Medial Capsular Plication

The medial capsule suture for plication is actually sewed after the passage of the intraosseous suture and prior to close up of the intermetatarsal space and insertion of the basal positional screw. Akin to the open surgery, the aim of capsular plication is to potentiate the abduction and supination of the hallux. This corrective force is achieved by plicating the distal plantar corner of the medial capsule to its proximal dorsal corner. This is done minimally invasively using the distal bunion portal and the proximal bunion portal incisions. At the distal bunion portal using an eyed needle with a heavy absorbable suture, the distal plantar capsule is penetrated with the suture exiting the plantar skin; this suture is then retrieved via the distal bunion portal in the plane immediately superficial to the capsule, taking care to avoid injury to the digital nerve. With this maneuver, there is already one loop in the distal plantar capsule. This suture is then passed from superficial to the capsule back into the joint at the plantar aspect of the distal bunion portal, effectively creating a mattress suture hold in the distal plantar capsule. The two suture limbs are then retrieved intraarticularly to the proximal bunion portal using a hemostat. A similar procedure is repeated at the proximal dorsal capsule; both sutures are passed, penetrating the dorsal proximal capsule exiting the skin, and retrieved in the plane just superficial to the capsule. The sutures can then be tightened and knotted through the proximal bunion portal wound while the hallux is held in the corrected position. This will provide a correcting force to abduct and supinate the hallux.
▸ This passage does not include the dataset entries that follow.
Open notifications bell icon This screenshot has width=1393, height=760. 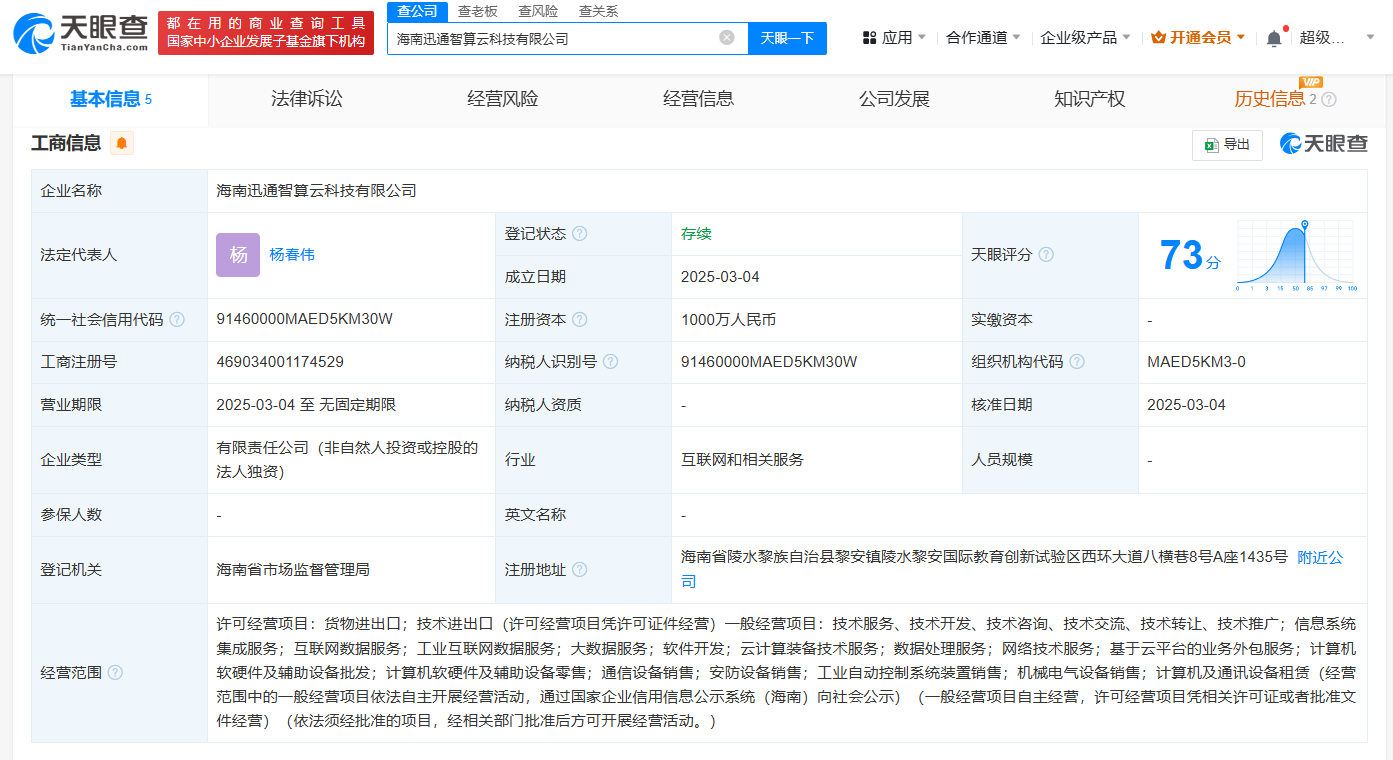[x=1273, y=38]
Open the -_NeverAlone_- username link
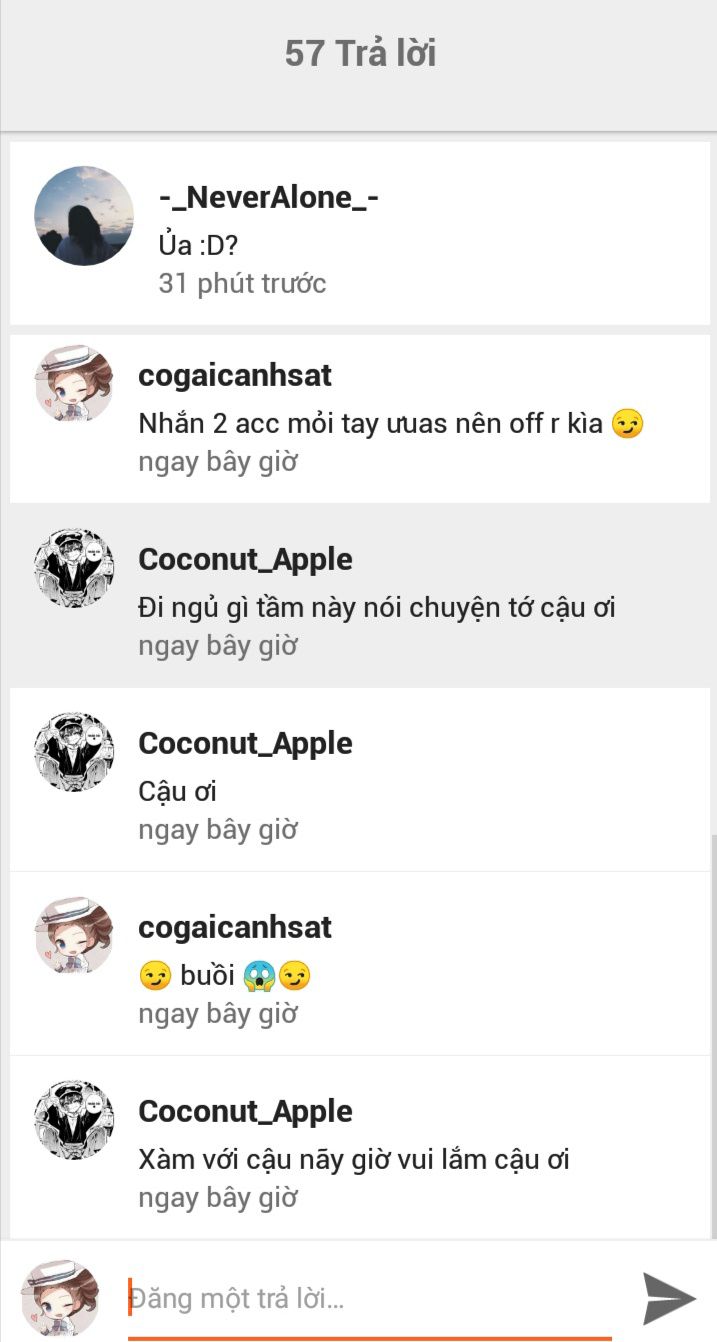717x1342 pixels. pos(268,197)
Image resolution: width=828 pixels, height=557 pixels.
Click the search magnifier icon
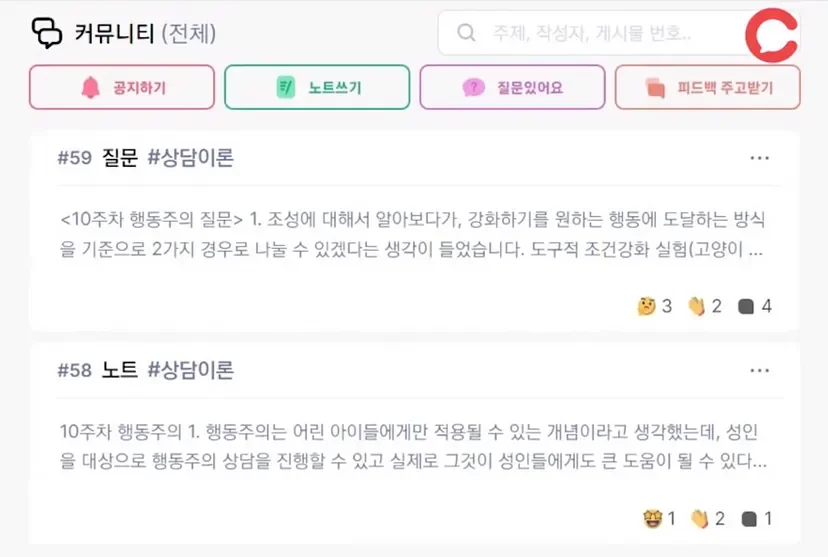pos(466,33)
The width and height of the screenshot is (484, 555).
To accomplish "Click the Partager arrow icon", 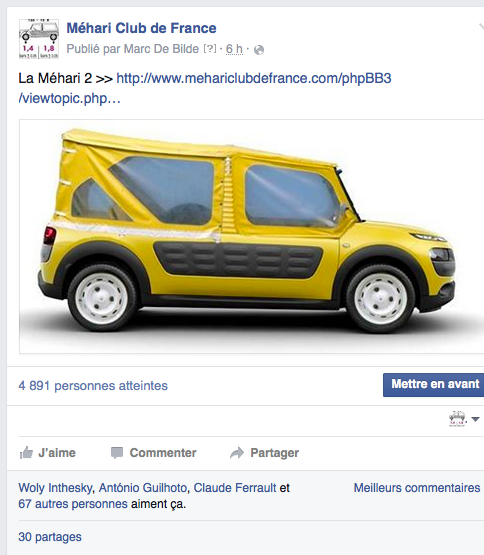I will [237, 453].
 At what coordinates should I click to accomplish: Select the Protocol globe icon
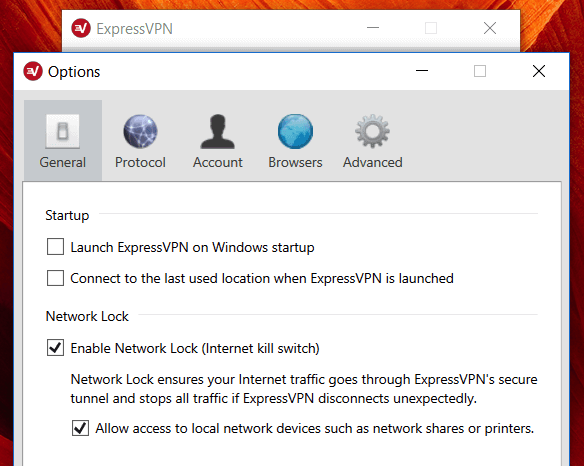click(140, 131)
Fluoroscopy is used to assess the immediate postoperative correction and the skin wounds are sutured. A bulky dressing is applied, taking care not to overabduct the great toe which will induce hallux varus deformity.

Postoperative Regime

The patients are typically discharged on the same day or after one night of hospital stay, depending on the timing of the surgery. Sutures are typically removed on day 14 during wound assessment and the patients are educated to keep nonweight bearing walking for 6 weeks before resuming full weight bearing walking if the patient decides to leave the screw in situ. A soft hallux valgus splint is also prescribed for the early postoperative period. If the patient decides to have the screw removed, heel walking or walking over the lateral foot border before screw removal is advised.

Results

Cadaveric studies have shown that all the portals in the EDSTP were generally safe to use. Both early and 10 year results have been good, with significant radiological improvements in the hallux valgus angle, intermetatarsal angle, distal metatarsal articular angle, and tibial sesamoid position. Functional results were also positive with significant improvements in the patient’s pain score, American Orthopedic Foot and Ankle Society score the Foot and Ankle Outcome Score.

Summary

Hallux valgus is a common disease entity with a good proportion of these patients requiring surgical intervention. There is a vast array of different surgical procedures without a true gold standard benchmark. However, despite the various well-known procedures, there is a common trend to adopt more minimally invasive approaches in the recent few years. Bone sparing surgery versus osteotomies is an interesting topic of debate and controversy still exists; it is outside the scope of this article to weigh the pros and cons for each camp. The EDSTP is an example of a minimally invasive bone sparing surgery which has proven long-term results in terms of patient’s satisfaction, restoration of foot function, and radiological correction. It is a versatile procedure and can be used for a range of hallux valgus severities, from minor cases to extensive deformity correction. The biggest drawback of the EDSTP is its steep learning curve and relatively arduous technique; however, with improved instrumentation and more endoscopically/arthroscopically skilled surgeons, the EDSTP can be successfully performed by a growing number of orthopedic centers.